#### Extract:
• • • • •
I used to be a big city girl, dynamic and fulfilled. But then I emigrated and became a shadow.
First, I couldn’t speak a word of German. Yes, to the extent that I would bring home a jar of red cabbage thinking it was red beet. By the time I was einigermaßen able to communicate, I realized I had learned the wrong language. They don’t speak German at all around these parts – that is, when they do speak at all. They rarely open their mouths to strangers, and then only to purse their lips and bring forth some utter Bavarian mumbo-jumbo. No, actually it’s oberpfälzisch. Try pronouncing that sober.
Second, unless you are an automotive engineer or a financial controller, the wonderful world of gratifying youthful careers like salesperson, caregiver for the elderly, or cleaning lady beckons. Or you can let the luminous beacon of motherhood guide you. Because everyone seems to expect full, 24/7 devotion at the shrine of motherhood. For ever. Oh, and by the way, if you do that, by the time your kids start school your brain will have completely dissolved and turned to goo, you won’t remember how to spell your own name correctly, your progeny will treat you as the in-house servant always on duty, and your husband will actually believe he is smarter than you. (People don’t appreciate, people take for granted. The key to true appreciation is scarcity.) In fact, I have come to feel like a walking uterus with hands. Day-care is harder to come by than Chinese rare earths, and twice as expensive. The skies are almost always gray and oppressive like the inside of a coffin, and a sense of stale futility permeates everything.
• • • • •
(Rows on where targets show up)
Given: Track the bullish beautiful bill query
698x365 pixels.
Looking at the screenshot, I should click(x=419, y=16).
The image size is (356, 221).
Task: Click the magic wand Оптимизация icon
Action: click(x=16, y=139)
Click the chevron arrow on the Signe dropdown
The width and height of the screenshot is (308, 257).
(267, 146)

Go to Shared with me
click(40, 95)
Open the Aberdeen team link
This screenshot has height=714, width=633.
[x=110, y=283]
• • • • •
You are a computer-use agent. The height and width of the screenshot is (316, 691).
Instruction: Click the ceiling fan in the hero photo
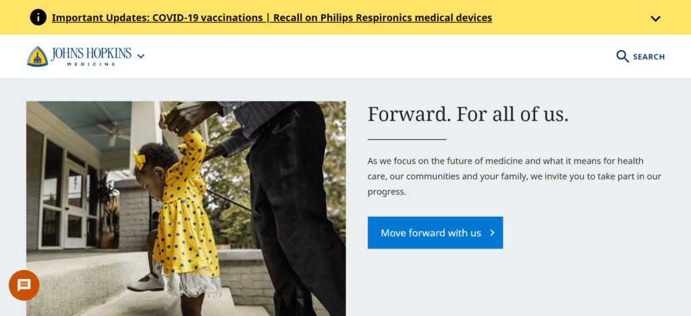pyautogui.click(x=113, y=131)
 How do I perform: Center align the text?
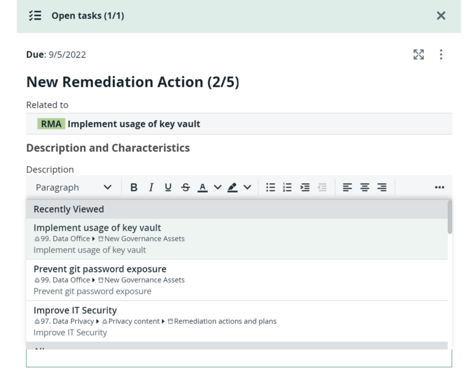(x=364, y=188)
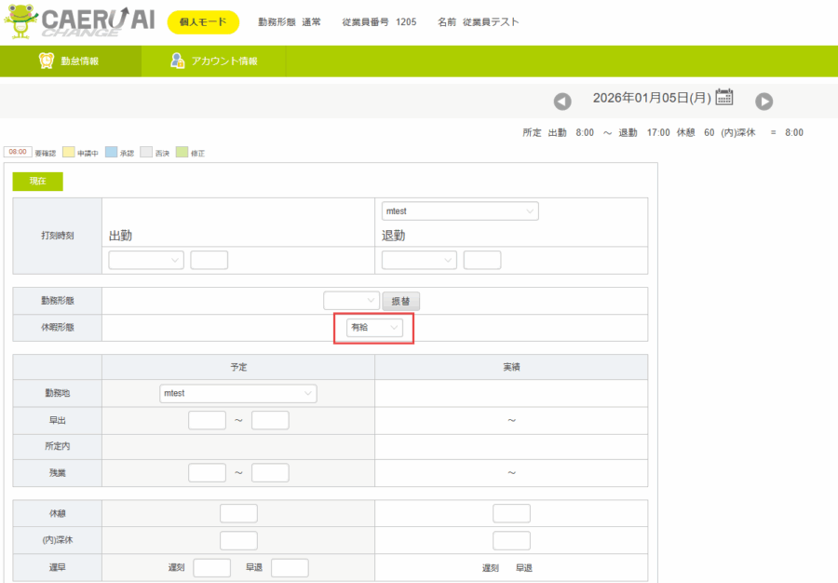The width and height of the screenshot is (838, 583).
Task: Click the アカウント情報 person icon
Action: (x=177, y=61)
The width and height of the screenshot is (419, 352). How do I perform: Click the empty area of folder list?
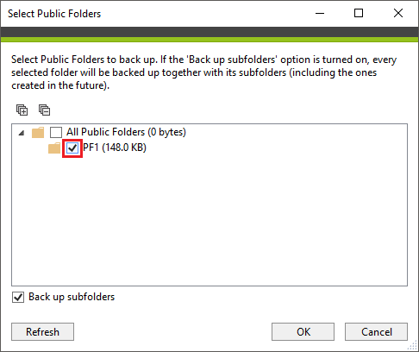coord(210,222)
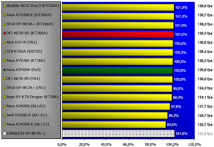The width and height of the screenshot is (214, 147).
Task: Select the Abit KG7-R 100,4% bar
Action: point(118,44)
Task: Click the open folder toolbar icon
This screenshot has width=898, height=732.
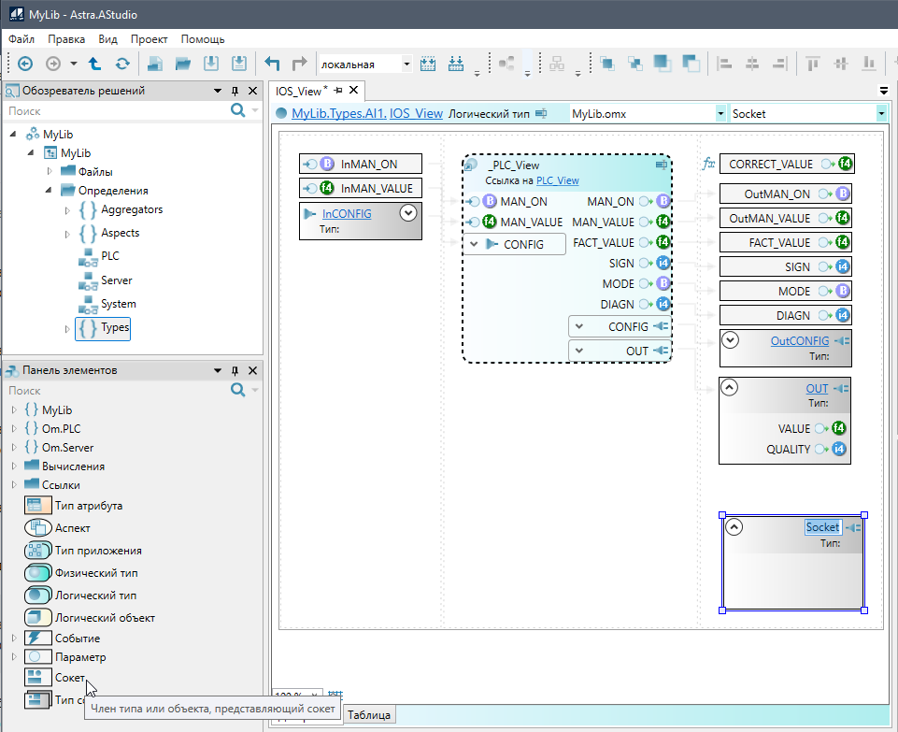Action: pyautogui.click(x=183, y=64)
• • • • •
#### Directives:
1/ Please list the careers that the emigration essay says beckon unless you are an automotive engineer or a financial controller.
2/ Carry the emigration essay forward from its last sentence, keeping the same wry first-person voice.
These entries come from a different source than the emigration essay.

#### Answers to the exercise:
1/
- salesperson
- caregiver for the elderly
- cleaning lady

2/
All my attempts, efforts, and endeavors are stultified and made sterile by this all-encompassing small town sense of conformity, convention and futility. With their fleet of perfectly polished cars, their cute little gardens, their spoiled little brats with their unapologetic sense of entitlement (as if they had been born into the local aristocracy), and the snooping neighbors who complain about every sound, there comes a perverse sense of safety and prosperity which deceives people into doing precious nothing with their lives… Old country for old people. With their dangerous veil of “stability” and picayune interests, which can make the lucky few truly happy, but which most of the time really only means stagnation, small German towns are the stalwart defenders of all things old. The front line of resistance against all things new. Well, except new cars, of course.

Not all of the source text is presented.